Under the FMLA, employees have 15 days to provide a requested certification, unless not practicable due to extenuating circumstances. The situation is certainly an extenuating circumstance. The health care industry is asking that patients stay home unless absolutely necessary; obtaining an FMLA certification is likely not absolutely necessary.
Again, this is where flexibility comes into play.
Use of paid time off
While the FMLA provides for unpaid, job-protected leave, employees have the right to use accrued paid time off for otherwise unpaid FMLA leave. You may also require that employees use their accrued paid time off.
At the end of leave, employees are entitled to be reinstated to their position or an equivalent one. This right, however, is not absolute. If an employee, for example, is laid off during he course of taking FMLA leave, and employment is terminated, your responsibility to restore the employee ceases at the time the employee is laid off. You would, however, need to be able to prove that an employee would have been laid off and, therefore, not reinstated.
Generally, when an employee takes leave for his or her own serious health condition, you may require the employee to provide a fitness-for-duty certification before returning from leave. If the healthcare industry is inundated, however, this might pose a challenge. Perhaps some form of documentation indicating that the employee is no longer contagious would do, but how employees would obtain such documentation remains a question.
State Leave Laws
Many states have laws that entitle employees to leave above and beyond that provided by the federal FMLA. Therefore, you need to ensure you are aware of and follow those provisions as well. Some states (and some municipalities) are enacting laws, perhaps temporarily, entitling leave as a result of the COVID-19 outbreak. Again, you need to be aware of these changes.
This is where you can, and should, be flexible. Given the potential for significant illness under some pandemic scenarios, you should review you leave policies to consider providing increased flexibility to their employees and their families. Remember that federal law mandates that any flexible leave policies must be administered in a manner that does not discriminate against employees because of race, color, sex, national origin, religion, age (40 and over), disability, or veteran status.

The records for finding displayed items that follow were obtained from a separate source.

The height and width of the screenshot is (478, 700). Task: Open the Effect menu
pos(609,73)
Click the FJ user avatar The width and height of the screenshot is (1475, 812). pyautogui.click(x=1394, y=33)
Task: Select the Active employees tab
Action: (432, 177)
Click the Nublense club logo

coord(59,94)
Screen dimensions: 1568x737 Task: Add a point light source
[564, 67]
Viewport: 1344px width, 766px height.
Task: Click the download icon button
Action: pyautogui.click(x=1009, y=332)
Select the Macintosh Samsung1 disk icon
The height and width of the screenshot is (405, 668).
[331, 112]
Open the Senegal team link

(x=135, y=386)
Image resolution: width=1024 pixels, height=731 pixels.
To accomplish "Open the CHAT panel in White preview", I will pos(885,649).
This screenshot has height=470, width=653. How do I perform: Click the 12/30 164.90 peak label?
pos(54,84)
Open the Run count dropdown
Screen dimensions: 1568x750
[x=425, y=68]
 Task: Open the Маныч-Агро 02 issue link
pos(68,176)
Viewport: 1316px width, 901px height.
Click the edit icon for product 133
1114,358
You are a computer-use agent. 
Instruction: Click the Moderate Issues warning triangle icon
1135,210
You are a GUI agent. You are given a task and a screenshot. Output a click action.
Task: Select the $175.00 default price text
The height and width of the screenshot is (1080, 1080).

If you currently have a paid leave policy, and a number of employees are out, you might wonder if you may change the policy if you cannot afford to pay them all. Federal equal employment opportunity laws do not prohibit you from changing you paid leave policy if it is done in a manner that does not discriminate between employees because of race, sex, age (40 and over), color, religion, national origin, disability, or veteran status. Be sure also to consult state and local laws.
If you have short-term or long-term disability plans, employees could also apply for those benefits. If many employees apply, however, the plans could be overtaxed.
Pay During Leave
If employees are not otherwise using accrued paid time off, you need to consider your obligations for paying them. Non-exempt employees must be paid for any hours worked but need not be paid for time not worked.
Exempt employees must be paid their full salary if any work was performed during the week. You may "dock" an exempt employee’s salary in full day increments for disciplinary suspensions, for personal leave, or for sickness under a bona fide sick leave plan (if, for example the employee has run out of accrued sick leave).
In the end, you will need to contemplate the result of your collective actions. How you respond now can have lasting effects far into the future, including on your ability to attract and retain talent. How you treat employees during this crisis will speak volumes, regardless of the law or even policy.